It opened in January 2015 and I took friends to see it a few days ago. [All the photos were taken then by me unless otherwise credited.] There’s no doubt the concept is exciting, and some of the claims are true but other bits of the hype are almost enough to cause hyperventilation as you will discover as you read on…
20 Fenchurch Street is the formal name for the building popularly dubbed The Walkie-Talkie. It was designed in 2004 by Rafael Viñoly, a New-York based Uruguayan architect and overturns the idea that buildings have to be smaller at the top than on the ground. Its floorplates get larger as you rise up through the building and the top floor ‘overhangs’ by 13m. With 38 storeys rising to 160m [525 ft] it is one of the tallest buildings in the City, providing a massive 690,000 sq foot of office space. The top floors contain a restaurant and bars …. and the Sky Garden, designed by landscape architecture practice Gillespies.

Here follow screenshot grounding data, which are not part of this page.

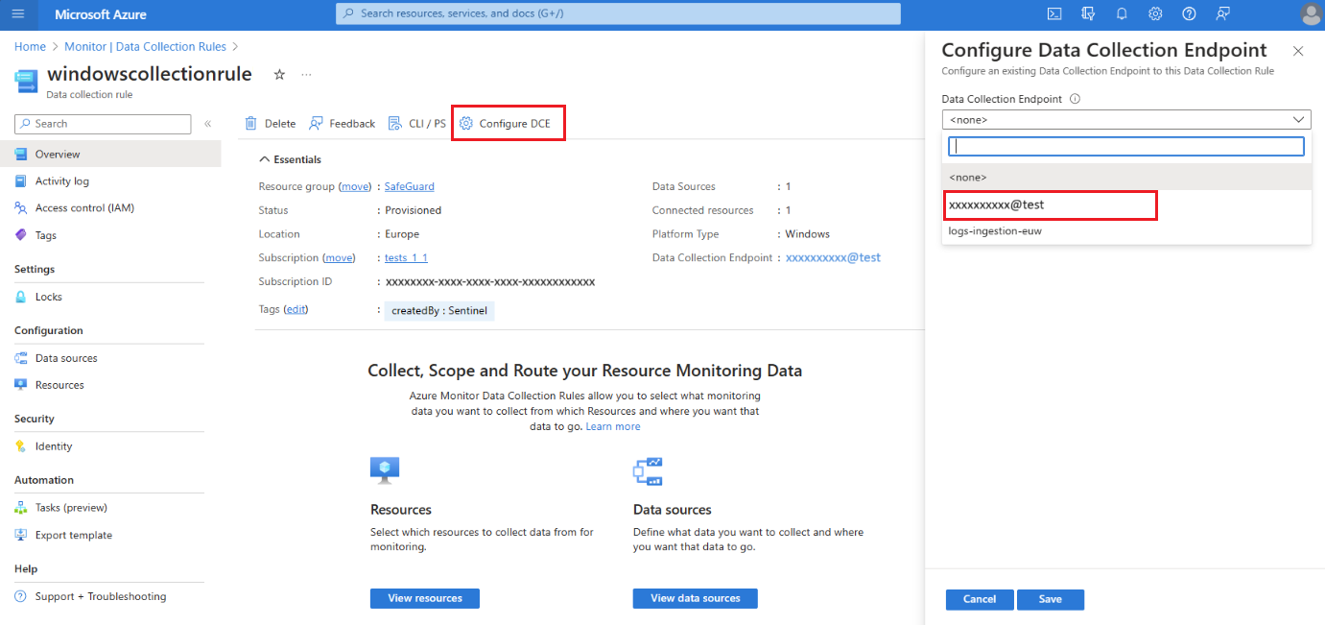Viewport: 1325px width, 625px height.
Task: Choose logs-ingestion-euw from the list
Action: pyautogui.click(x=995, y=231)
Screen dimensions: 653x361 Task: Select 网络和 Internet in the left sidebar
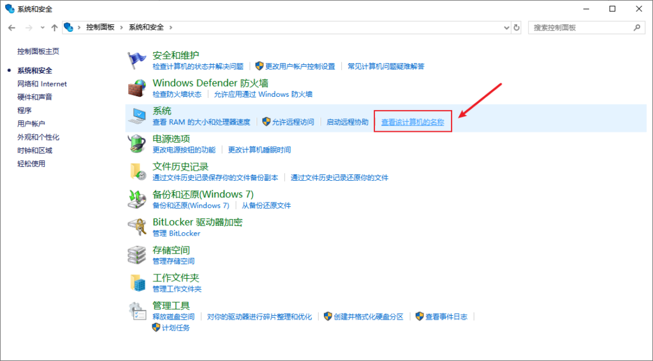[42, 84]
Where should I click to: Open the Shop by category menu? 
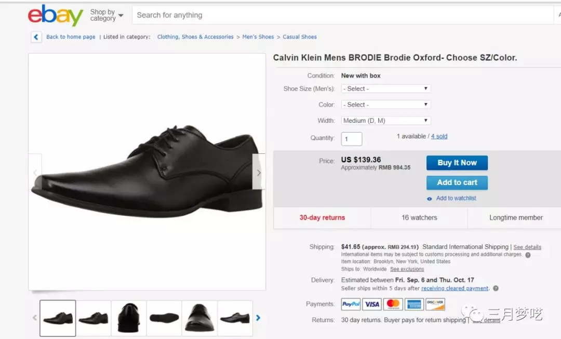[x=106, y=15]
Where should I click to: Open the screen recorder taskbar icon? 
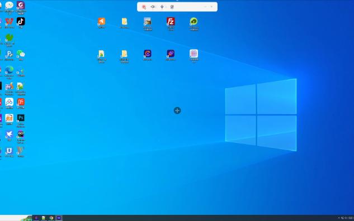(59, 218)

Such is the madness of property speculation in London that The developers, Land Securities, demolished one of the City’s earliest high-rise blocks which was a mere 91m high and only built in 1968 to build something even bigger. Originally planned to be nearly 200 m (656 ft) tall there were so many objections including from English Heritage whose planning director told the public enquiry that it would be London’s “ugliest and most oppressive building”. Most complaints, including that from UNESCO were about its potential visual impact, particularly on the the Tower [which it dwarfs] and nearby St Paul’s that it forced a rethink.
And as with several other recent new developments, clearly no-one had given much thought about its impact on other views!
Even at the lower height the development was only allowed after a public enquiry in 2007, and no sooner was the building finished than more complaints started to pour in. There were problems with high wind forces at street-level, and with solar reflection which created scorching conditions at ground level, that damaged cars and fried eggs at pavement level. Then to cap it all the Walkie Talkie was, in 2015, awarded the Carbuncle Cup for the worst new building in the Britain.
So it didn’t get off to a very good start! And it has attracted very mixed reactions ever since. There is no doubt that the views are spectacular. That’s partly because the Walkie-Talkie is outside the main areas designated for high-rise developments in the City and so, with no other high buildings to block its outlook it commands staggering views particularly south across the river and west towards St Paul’s and central London.
The developers finally got permission partly because of the previous high-rise development on the site but also because they promised a new public park. Planning gain was a key factor in their gaining approval.
But please note the word “public”.
It was supposed to have been a stepped series of gardens rising over the entire height of the space. At the lowest level, on the southern side looking towards the river, there was to have been dense planting, including large trees. Modifications were proposed in 2008 but there were still trees and four separate garden areas, some with paths winding through them, and it was suggested that visitors could drop by at will into “a green park where people could congregate.”
Architectural critics were not allowed in until it opened, but when it did it was clear that “the current layout was not consistent with illustrations submitted with the original section 106 application.” It was referred back to the City’s planning committee who, after considerable discussion, decided not to take action.
So what about the “park” and its planting as it now?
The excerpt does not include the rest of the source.